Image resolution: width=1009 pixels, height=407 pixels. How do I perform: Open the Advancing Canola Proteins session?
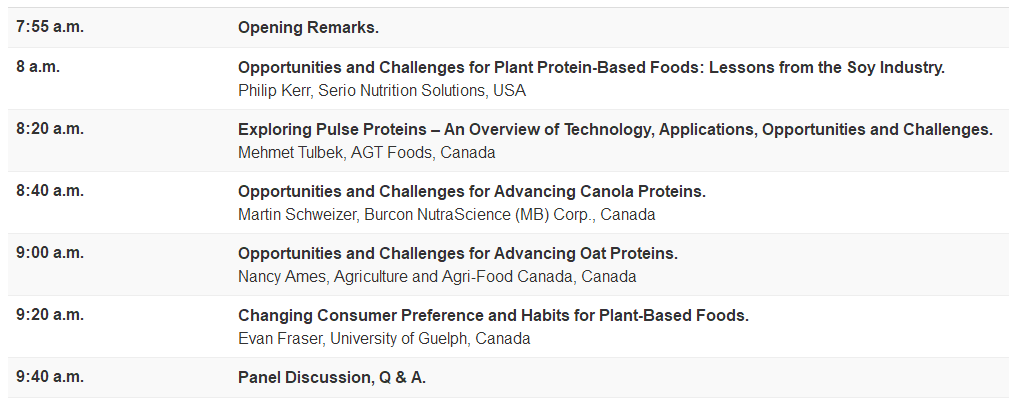tap(471, 192)
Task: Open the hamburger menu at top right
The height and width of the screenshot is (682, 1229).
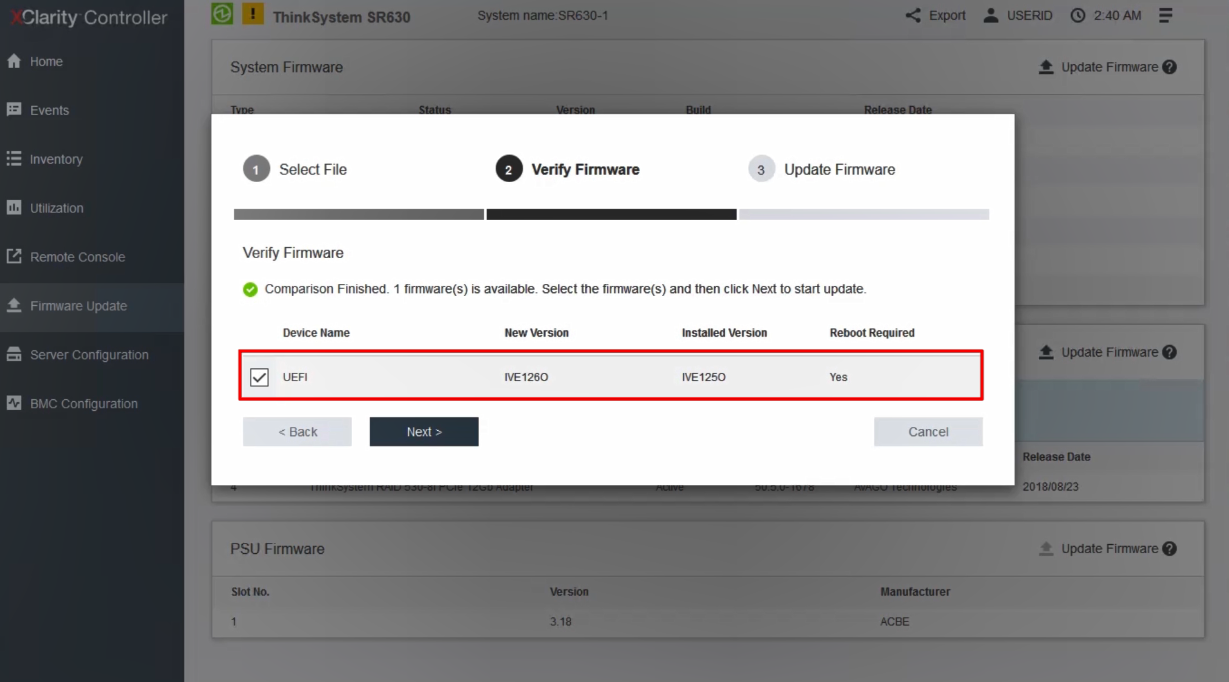Action: click(x=1166, y=16)
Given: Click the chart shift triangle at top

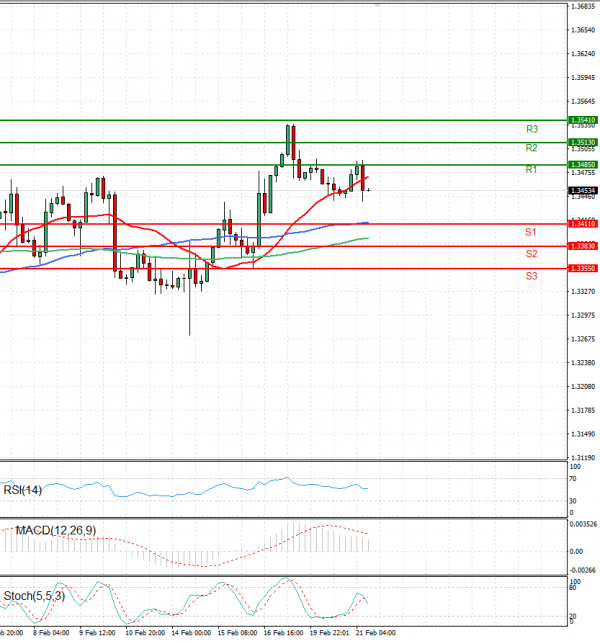Looking at the screenshot, I should pos(377,5).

===============

WHAT TO WORK ON. All of the data above needs to be retyped exactly, with the pictures removed.

THE COMPLETED TASK.
Image resolution: width=1009 pixels, height=407 pixels. How do I perform: Open the Advancing Canola Proteins session?
tap(471, 192)
Task: Open the hamburger menu at top right
The height and width of the screenshot is (682, 1229).
Action: click(x=1166, y=16)
Given: Click the chart shift triangle at top

Looking at the screenshot, I should pos(377,5).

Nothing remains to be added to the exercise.